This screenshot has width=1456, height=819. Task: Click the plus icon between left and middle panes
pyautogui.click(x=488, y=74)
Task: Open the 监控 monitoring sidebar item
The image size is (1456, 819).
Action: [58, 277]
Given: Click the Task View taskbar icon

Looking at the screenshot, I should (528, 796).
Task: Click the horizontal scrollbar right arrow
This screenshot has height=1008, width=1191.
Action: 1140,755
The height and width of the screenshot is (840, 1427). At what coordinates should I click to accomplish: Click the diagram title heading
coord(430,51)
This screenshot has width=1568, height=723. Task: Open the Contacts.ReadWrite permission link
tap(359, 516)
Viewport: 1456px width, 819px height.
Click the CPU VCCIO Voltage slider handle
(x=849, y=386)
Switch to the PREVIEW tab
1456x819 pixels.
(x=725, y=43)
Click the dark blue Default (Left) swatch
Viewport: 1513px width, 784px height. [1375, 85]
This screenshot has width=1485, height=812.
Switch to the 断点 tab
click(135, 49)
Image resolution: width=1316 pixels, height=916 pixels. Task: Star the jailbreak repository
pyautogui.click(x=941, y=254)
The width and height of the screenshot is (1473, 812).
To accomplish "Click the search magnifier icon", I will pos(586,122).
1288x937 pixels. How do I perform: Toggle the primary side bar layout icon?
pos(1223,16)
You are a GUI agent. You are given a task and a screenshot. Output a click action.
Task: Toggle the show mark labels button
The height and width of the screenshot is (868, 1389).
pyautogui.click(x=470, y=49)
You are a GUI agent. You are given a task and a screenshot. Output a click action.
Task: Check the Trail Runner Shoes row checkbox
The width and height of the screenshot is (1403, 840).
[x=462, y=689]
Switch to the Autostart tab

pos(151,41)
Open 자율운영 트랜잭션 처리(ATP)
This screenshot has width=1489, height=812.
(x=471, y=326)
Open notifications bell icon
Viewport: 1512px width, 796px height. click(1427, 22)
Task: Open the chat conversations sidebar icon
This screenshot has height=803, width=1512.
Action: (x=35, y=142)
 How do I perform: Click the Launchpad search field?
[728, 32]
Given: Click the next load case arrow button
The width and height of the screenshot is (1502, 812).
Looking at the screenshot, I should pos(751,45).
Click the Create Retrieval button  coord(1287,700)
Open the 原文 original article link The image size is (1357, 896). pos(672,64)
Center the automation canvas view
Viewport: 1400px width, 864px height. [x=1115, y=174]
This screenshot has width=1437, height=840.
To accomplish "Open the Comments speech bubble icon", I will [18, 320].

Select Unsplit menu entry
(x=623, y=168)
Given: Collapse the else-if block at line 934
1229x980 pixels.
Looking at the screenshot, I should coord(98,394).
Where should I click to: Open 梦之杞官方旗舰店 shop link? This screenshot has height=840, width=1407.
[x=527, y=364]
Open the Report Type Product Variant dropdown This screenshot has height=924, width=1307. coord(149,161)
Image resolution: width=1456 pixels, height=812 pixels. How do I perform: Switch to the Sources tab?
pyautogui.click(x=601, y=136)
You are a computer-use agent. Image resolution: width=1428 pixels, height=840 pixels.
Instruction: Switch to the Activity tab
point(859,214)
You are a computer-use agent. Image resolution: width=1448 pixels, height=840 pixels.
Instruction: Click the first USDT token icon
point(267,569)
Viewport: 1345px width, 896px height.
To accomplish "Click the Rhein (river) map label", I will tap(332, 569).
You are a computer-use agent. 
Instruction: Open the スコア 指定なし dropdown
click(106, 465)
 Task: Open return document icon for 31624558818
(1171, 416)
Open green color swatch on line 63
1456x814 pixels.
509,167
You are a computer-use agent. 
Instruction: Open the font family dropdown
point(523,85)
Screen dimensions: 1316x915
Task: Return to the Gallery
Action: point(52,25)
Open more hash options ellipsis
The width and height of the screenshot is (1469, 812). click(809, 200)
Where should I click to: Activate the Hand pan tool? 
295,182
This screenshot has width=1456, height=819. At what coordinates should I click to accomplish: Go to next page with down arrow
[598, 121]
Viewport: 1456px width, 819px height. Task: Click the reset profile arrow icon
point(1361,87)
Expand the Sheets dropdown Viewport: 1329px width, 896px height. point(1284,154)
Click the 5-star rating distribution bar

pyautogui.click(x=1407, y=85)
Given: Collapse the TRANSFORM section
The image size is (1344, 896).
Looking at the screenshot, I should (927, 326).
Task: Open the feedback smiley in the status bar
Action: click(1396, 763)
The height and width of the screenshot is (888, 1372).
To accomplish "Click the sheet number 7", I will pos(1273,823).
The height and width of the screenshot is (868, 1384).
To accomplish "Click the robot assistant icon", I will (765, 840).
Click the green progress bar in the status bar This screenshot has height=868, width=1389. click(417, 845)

--------------------------------------------------

Problem statement
The string "green" shows up in some lines of the listing. Copy each such line.

Response area
Open green color swatch on line 63
Click the green progress bar in the status bar This screenshot has height=868, width=1389. click(417, 845)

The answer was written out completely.